**What to do**
Nothing in the records may be altered, so transcribe them exactly.

**Raw data**
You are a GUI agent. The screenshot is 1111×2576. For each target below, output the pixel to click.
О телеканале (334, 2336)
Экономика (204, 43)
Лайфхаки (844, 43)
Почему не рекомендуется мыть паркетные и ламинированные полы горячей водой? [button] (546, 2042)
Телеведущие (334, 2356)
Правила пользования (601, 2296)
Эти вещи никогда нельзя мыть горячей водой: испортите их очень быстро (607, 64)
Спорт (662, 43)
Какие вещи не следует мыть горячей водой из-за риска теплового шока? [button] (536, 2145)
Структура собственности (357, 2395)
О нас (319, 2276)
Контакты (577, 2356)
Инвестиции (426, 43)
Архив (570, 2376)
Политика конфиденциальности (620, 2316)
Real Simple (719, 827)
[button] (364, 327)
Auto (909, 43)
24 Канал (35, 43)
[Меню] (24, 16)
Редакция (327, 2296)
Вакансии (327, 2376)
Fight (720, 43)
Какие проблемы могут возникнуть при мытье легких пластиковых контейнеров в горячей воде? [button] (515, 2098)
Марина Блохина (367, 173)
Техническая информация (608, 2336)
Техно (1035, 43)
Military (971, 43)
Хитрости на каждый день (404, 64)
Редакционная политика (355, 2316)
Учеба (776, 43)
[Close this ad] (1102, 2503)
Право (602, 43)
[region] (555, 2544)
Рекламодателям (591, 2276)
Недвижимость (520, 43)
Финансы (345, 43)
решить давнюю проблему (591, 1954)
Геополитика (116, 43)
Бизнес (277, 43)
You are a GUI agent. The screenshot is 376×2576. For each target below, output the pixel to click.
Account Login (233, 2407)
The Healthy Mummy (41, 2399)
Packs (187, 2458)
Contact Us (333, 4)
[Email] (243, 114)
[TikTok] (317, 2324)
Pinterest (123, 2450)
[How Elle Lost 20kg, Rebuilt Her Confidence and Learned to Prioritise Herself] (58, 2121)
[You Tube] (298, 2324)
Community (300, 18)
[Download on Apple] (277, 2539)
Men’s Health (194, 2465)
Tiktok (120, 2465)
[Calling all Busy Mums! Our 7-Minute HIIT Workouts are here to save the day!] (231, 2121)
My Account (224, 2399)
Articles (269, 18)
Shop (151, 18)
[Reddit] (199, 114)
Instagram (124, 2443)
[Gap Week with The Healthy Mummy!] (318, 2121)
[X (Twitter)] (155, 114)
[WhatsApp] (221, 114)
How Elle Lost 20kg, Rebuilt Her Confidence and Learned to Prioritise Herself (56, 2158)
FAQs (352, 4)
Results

**Reply**
You are a GUI agent. The screenshot is 1111×2576. For each target below, output the pixel to click.
О телеканале (334, 2336)
Экономика (204, 43)
Лайфхаки (844, 43)
Почему не рекомендуется мыть паркетные и ламинированные полы горячей водой? [button] (546, 2042)
Телеведущие (334, 2356)
Правила пользования (601, 2296)
Эти вещи никогда нельзя мыть горячей водой: испортите их очень быстро (607, 64)
Спорт (662, 43)
Какие вещи не следует мыть горячей водой из-за риска теплового шока? [button] (536, 2145)
Структура собственности (357, 2395)
О нас (319, 2276)
Контакты (577, 2356)
Инвестиции (426, 43)
Архив (570, 2376)
Политика конфиденциальности (620, 2316)
Real Simple (719, 827)
[button] (364, 327)
Auto (909, 43)
24 Канал (35, 43)
[Меню] (24, 16)
Редакция (327, 2296)
Вакансии (327, 2376)
Fight (720, 43)
Какие проблемы могут возникнуть при мытье легких пластиковых контейнеров в горячей воде? [button] (515, 2098)
Марина Блохина (367, 173)
Техническая информация (608, 2336)
Техно (1035, 43)
Military (971, 43)
Хитрости на каждый день (404, 64)
Редакционная политика (355, 2316)
Учеба (776, 43)
[Close this ad] (1102, 2503)
Право (602, 43)
[region] (555, 2544)
Рекламодателям (591, 2276)
Недвижимость (520, 43)
Финансы (345, 43)
решить давнюю проблему (591, 1954)
Геополитика (116, 43)
Бизнес (277, 43)
You are a GUI agent. The screenshot is 376×2576. For each target below, output the pixel to click.
Account Login (233, 2407)
The Healthy Mummy (41, 2399)
Packs (187, 2458)
Contact Us (333, 4)
[Email] (243, 114)
[TikTok] (317, 2324)
Pinterest (123, 2450)
[How Elle Lost 20kg, Rebuilt Her Confidence and Learned to Prioritise Herself] (58, 2121)
[You Tube] (298, 2324)
Community (300, 18)
[Download on Apple] (277, 2539)
Men’s Health (194, 2465)
Tiktok (120, 2465)
[Calling all Busy Mums! Our 7-Minute HIIT Workouts are here to save the day!] (231, 2121)
My Account (224, 2399)
Articles (269, 18)
Shop (151, 18)
[Reddit] (199, 114)
Instagram (124, 2443)
[Gap Week with The Healthy Mummy!] (318, 2121)
[X (Twitter)] (155, 114)
[WhatsApp] (221, 114)
How Elle Lost 20kg, Rebuilt Her Confidence and Learned to Prioritise Herself (56, 2158)
FAQs (352, 4)
Results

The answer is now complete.